Task requirements
From the line that contains "You are a GUI" to the last line of the data below, transcribe every line exactly. Do not include the pictures.

Dataset content

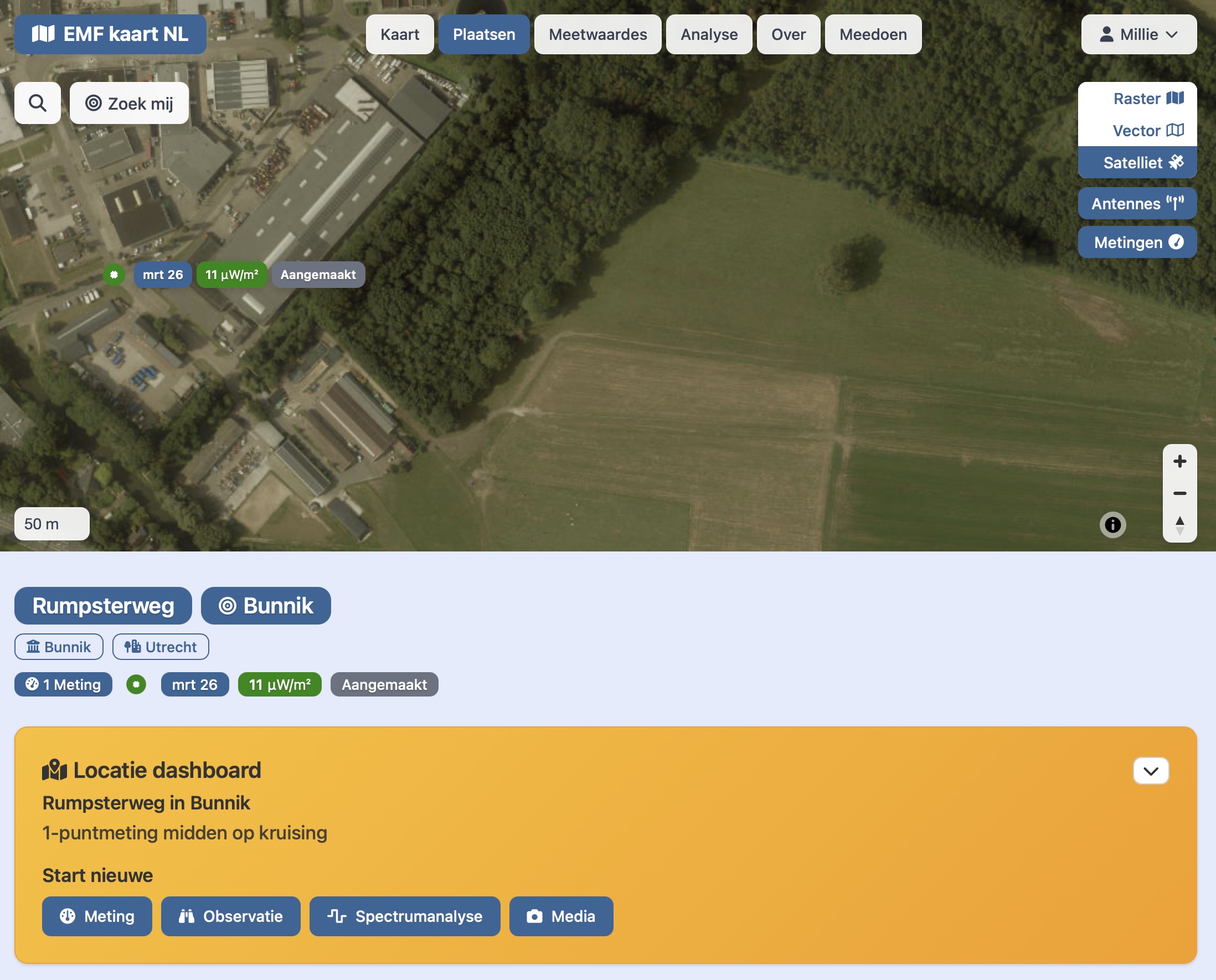Open the Utrecht province tag
Viewport: 1216px width, 980px height.
pos(161,647)
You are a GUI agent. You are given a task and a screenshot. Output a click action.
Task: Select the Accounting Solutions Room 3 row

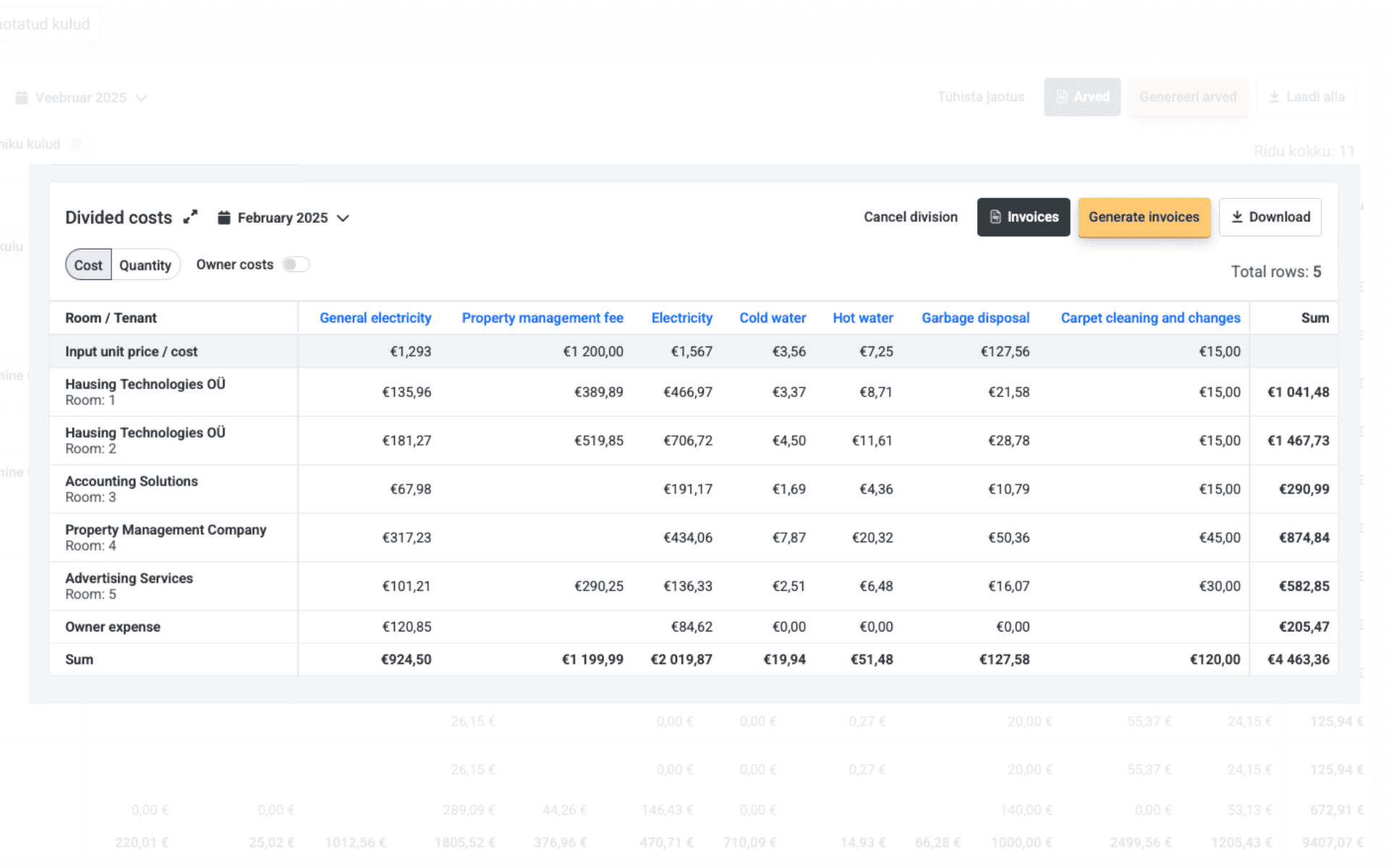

Reply
You are a GUI agent. You are given a task and a screenshot. Output a click action.
Task: Select the Accounting Solutions Room 3 row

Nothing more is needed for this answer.